Check if timestamp is inside range-CodePudding

I'm trying to obtain the following:

 -------------------- 
|work_time | day_shift|
 -------------------- 
| 00:45:40 |      No  |
| 10:05:47 |      Yes |
| 15:25:28 |      Yes |
| 19:38:52 |      No  |

where I classify the "work_time" into "day_shift".
"Yes" - if the time falls between 09:00:00 and 18:00:00
"No" - otherwise

My "work_time" is in datetime format showing only the time. I tried the following, but I'm just getting "No" for everything.

df = df.withColumn('day_shift', when(df.work_time >= to_timestamp(lit('09:00:00'), 'HH:mm:ss') & df.work_time <= to_timestamp(lit('18:00:00'), 'Yes').otherwise('No'))

CodePudding user response：

You can use Column class method between. It works for both, timestamps and strings in format "HH:mm:ss". Use this:

F.col("work_time").between("09:00:00", "18:00:00")

Full test:

from pyspark.sql import functions as F
df = spark.createDataFrame([('00:45:40',), ('10:05:47',), ('15:25:28',), ('19:38:52',)], ['work_time'])

day_shift = F.col("work_time").between("09:00:00", "18:00:00")
df = df.withColumn("day_shift", F.when(day_shift, "Yes").otherwise("No"))

df.show()
#  --------- --------- 
# |work_time|day_shift|
#  --------- --------- 
# | 00:45:40|       No|
# | 10:05:47|      Yes|
# | 15:25:28|      Yes|
# | 19:38:52|       No|
#  --------- ---------

CodePudding user response：

First of all, spark doesn't have so-called "Time" data type, it only supports either TimestampType or DateType.
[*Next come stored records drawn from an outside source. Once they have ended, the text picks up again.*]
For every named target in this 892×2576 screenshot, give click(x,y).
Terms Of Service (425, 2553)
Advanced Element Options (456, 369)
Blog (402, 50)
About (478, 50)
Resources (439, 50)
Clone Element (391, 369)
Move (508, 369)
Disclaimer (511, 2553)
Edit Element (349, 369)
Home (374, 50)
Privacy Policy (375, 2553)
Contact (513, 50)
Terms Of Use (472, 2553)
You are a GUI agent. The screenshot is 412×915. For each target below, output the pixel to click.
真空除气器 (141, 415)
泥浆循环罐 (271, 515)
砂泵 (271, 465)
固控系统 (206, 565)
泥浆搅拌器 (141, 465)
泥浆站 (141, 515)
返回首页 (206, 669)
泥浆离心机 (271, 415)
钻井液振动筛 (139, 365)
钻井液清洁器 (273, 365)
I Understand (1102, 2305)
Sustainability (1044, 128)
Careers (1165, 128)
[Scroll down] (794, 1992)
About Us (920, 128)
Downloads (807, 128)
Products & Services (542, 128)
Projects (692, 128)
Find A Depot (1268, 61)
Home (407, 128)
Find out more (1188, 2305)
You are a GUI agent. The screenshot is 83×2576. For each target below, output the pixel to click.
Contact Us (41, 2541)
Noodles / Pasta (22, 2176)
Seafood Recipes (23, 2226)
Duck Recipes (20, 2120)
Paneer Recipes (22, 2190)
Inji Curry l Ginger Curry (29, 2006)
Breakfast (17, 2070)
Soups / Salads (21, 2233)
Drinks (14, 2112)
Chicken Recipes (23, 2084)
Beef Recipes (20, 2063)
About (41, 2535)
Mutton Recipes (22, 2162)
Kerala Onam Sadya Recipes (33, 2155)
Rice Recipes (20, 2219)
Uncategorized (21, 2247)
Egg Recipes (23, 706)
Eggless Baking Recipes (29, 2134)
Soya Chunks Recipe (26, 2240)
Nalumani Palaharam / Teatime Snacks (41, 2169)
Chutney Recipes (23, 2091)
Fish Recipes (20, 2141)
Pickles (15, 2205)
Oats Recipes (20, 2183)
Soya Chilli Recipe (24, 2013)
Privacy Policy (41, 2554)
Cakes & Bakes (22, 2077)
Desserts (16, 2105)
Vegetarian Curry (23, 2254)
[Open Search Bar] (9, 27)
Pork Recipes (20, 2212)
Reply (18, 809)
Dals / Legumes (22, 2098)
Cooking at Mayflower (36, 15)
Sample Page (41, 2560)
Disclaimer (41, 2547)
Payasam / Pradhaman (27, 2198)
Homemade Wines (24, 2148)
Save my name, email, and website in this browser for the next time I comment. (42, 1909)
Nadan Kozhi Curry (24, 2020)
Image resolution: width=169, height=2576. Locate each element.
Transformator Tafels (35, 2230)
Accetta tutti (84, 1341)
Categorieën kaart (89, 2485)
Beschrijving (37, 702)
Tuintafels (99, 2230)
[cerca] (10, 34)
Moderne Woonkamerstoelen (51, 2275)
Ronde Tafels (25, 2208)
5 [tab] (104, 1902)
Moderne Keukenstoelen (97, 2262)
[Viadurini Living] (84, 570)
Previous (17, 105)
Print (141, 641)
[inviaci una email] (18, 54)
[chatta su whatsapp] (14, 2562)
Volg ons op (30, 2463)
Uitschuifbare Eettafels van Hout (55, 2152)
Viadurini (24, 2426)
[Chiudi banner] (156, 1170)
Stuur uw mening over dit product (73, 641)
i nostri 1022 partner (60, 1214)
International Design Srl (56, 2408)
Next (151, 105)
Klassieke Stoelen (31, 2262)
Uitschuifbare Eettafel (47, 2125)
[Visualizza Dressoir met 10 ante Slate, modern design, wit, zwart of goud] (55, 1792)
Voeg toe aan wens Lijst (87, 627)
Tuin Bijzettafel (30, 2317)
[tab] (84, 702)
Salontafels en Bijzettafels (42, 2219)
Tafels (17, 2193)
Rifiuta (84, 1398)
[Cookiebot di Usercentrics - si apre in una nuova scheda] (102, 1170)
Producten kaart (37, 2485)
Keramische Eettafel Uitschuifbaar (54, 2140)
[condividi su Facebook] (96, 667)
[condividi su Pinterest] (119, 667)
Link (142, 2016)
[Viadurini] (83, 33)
Therefore, I believe the work_time in your dataframe is a string.

Secondly, when you check your func.to_timestamp(func.lit('09:00:00'), 'HH:mm:ss') in selection statement, it will show:

 -------------------------------- 
|to_timestamp(09:00:00, HH:mm:ss)|
 -------------------------------- 
|1970-01-01 09:00:00             |
 -------------------------------- 
only showing top 1 row

The best way to achieve is either split your work_time column to hour, minute and second column respectively and do the filtering, or add a date value in your work_time column before any timestamp filtering.